- From: Chris Bizer <chris@bizer.de>
- Date: Mon, 29 Mar 2021 14:44:26 +0200
- To: <public-schemaorg@w3.org>, <public-vocabs@w3.org>
- Message-ID: <045701d72499$4107b7a0$c31726e0$@bizer.de>
Hi all, we are happy to announce the release of the WDC Schema.org Table Corpus. The corpus consists of ~4.2 million relational tables describing a wide range of entities and using the schema.org vocabulary as shared schema. The three classes covered by the largest number of tables are Product (~2 million tables having overall ~232 million rows), Person (~922,000 tables having overall ~6.6 million rows) and LocalBusiness (~466,000 tables having overall ~7.4 million rows).

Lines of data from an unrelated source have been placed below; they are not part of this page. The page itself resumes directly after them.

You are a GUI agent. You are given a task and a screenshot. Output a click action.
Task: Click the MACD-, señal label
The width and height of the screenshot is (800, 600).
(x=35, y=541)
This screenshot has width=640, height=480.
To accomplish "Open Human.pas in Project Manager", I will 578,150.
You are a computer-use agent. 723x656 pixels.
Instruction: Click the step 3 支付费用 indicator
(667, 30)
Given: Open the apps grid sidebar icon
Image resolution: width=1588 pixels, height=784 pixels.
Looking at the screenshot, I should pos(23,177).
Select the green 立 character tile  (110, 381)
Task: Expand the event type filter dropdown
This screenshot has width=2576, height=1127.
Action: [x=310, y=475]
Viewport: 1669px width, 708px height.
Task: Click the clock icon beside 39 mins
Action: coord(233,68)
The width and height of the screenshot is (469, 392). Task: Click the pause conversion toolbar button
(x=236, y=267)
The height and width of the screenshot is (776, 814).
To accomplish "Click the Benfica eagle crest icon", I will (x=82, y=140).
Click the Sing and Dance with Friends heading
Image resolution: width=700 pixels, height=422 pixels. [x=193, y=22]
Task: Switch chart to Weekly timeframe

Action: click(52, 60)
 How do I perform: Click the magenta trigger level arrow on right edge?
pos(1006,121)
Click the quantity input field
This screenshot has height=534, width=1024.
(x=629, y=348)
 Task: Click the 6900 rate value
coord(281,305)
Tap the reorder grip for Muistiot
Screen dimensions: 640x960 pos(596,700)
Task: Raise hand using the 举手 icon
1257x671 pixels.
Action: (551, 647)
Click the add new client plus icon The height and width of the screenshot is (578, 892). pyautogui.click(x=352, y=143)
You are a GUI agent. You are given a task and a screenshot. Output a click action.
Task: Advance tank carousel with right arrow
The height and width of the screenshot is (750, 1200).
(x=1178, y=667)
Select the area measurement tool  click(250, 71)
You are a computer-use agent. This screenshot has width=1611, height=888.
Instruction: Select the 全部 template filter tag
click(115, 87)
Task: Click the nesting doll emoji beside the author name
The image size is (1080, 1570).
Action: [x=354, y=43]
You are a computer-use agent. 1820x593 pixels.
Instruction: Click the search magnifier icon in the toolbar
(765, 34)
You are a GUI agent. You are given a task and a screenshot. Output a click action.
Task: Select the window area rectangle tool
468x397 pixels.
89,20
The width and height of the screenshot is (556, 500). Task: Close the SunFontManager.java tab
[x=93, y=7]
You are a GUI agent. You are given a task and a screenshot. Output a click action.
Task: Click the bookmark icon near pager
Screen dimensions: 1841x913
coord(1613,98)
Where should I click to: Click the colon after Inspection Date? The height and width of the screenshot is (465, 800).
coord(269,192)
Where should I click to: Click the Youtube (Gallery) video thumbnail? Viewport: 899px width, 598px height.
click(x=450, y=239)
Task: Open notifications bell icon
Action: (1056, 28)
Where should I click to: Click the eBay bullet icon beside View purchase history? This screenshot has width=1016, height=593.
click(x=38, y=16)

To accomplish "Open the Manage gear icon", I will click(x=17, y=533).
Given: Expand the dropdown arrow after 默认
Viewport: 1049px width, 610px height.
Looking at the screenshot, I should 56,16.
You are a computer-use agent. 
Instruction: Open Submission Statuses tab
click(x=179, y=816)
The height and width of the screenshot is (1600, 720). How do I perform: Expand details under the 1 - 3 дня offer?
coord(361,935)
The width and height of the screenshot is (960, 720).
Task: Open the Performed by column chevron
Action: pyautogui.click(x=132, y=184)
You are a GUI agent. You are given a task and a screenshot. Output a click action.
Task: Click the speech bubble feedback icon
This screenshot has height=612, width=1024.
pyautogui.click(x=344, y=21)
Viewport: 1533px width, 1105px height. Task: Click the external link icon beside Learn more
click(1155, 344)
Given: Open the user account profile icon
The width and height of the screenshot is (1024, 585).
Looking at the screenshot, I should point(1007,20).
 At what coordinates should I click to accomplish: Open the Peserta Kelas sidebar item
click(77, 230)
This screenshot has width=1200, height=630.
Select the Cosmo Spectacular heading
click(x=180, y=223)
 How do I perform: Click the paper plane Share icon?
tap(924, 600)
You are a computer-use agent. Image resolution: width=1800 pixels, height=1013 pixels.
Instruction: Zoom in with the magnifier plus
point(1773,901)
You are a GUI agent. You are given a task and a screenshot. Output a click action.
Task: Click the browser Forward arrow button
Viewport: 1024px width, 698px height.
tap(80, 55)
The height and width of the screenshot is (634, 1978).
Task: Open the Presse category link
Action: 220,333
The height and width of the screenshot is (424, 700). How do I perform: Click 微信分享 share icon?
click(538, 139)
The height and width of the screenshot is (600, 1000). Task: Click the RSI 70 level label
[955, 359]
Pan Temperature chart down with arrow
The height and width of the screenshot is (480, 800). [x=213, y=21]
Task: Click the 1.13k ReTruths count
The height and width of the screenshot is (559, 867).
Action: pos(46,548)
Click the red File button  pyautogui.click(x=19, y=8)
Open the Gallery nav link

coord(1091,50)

Overall, 13 of the 43 classes are covered by more than 10,000 tables each, another 7 classes are covered by more than 1,000 tables each. The Web Data Commons project regularly extracts schema.org annotations from the Common Crawl, a large public web corpus, and offers the extracted data for public download in the form of RDF dumps. The WDC Schema.org Table Corpus was generated by grouping the extracted RDF data from the December 2020 version of the WDC schema.org data sets into relational tables. A single table contains all entities of a specific schema.org class that have been extracted from a specific host (website). The overall size of all tables in zipped form is ~50 GB. For download, we offer for each of the 43 Schema.org classes three separate files (in JSON format) containing the Top 100 largest tables, the remaining tables with at least 3 rows, and finally any smaller remaining tables. The table downloads are accompanied by easy-to-view samples and further files containing in-depth profiling statistics about the tables. For more information about the corpus as well as for downloading it please visit http://webdatacommons.org/structureddata/schemaorgtables/ We plan to use the corpus ourselves for experimenting with supervised and self-supervised data integration methods. But in addition to this, we hope that the corpus might also prove useful for other people and their tasks as it might be easier for them to process tabular data compared to the RDF dumps that the Web Data Commons project traditionally publishes. So have fun with the new corpus! Ralph Peeters and Chris Bizer -- Christian Bizer Data and Web Science Group University of Mannheim, Germany http://dws.informatik.uni-mannheim.de/bizer
Received on Monday, 29 March 2021 12:44:50 UTC